• **RECORDS PROVIDED**:
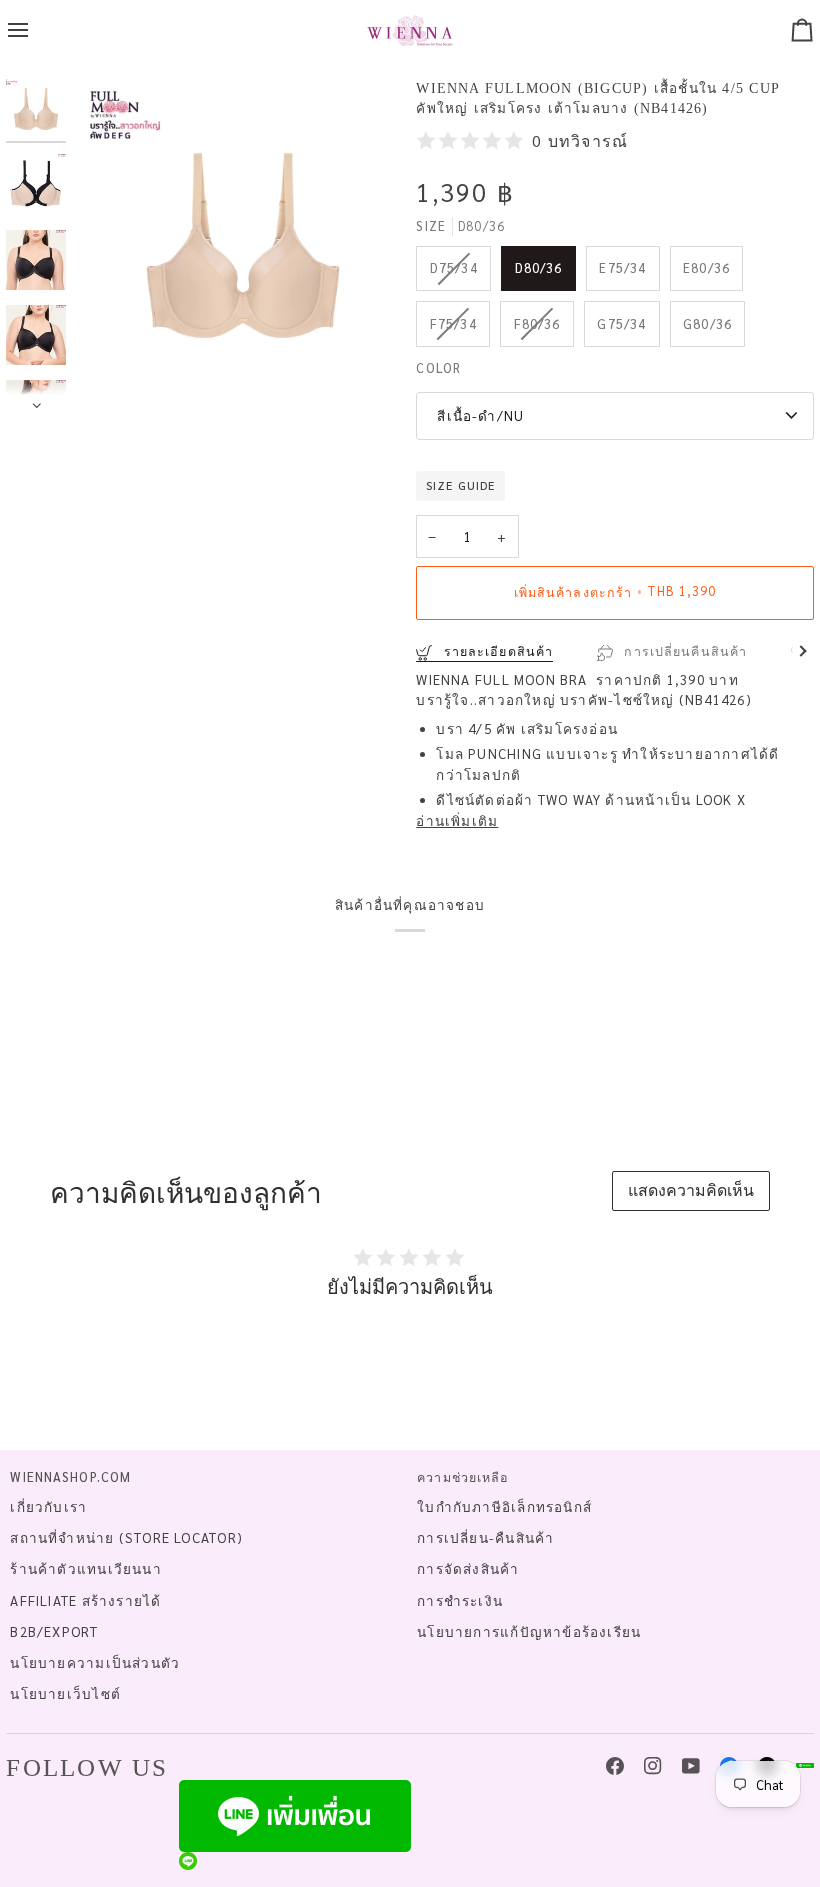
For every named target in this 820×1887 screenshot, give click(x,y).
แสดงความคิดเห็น (691, 1189)
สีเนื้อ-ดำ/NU (480, 415)
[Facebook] (615, 1766)
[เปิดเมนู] (36, 30)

• **ASSIGNMENT**: The entries are to be copied exactly, and each image is to be omitted.

• **SOLUTION TO THIS TASK**:
For every named target in this 820×1887 screenshot, give click(x,y).
แสดงความคิดเห็น (691, 1189)
สีเนื้อ-ดำ/NU (480, 415)
[Facebook] (615, 1766)
[เปิดเมนู] (36, 30)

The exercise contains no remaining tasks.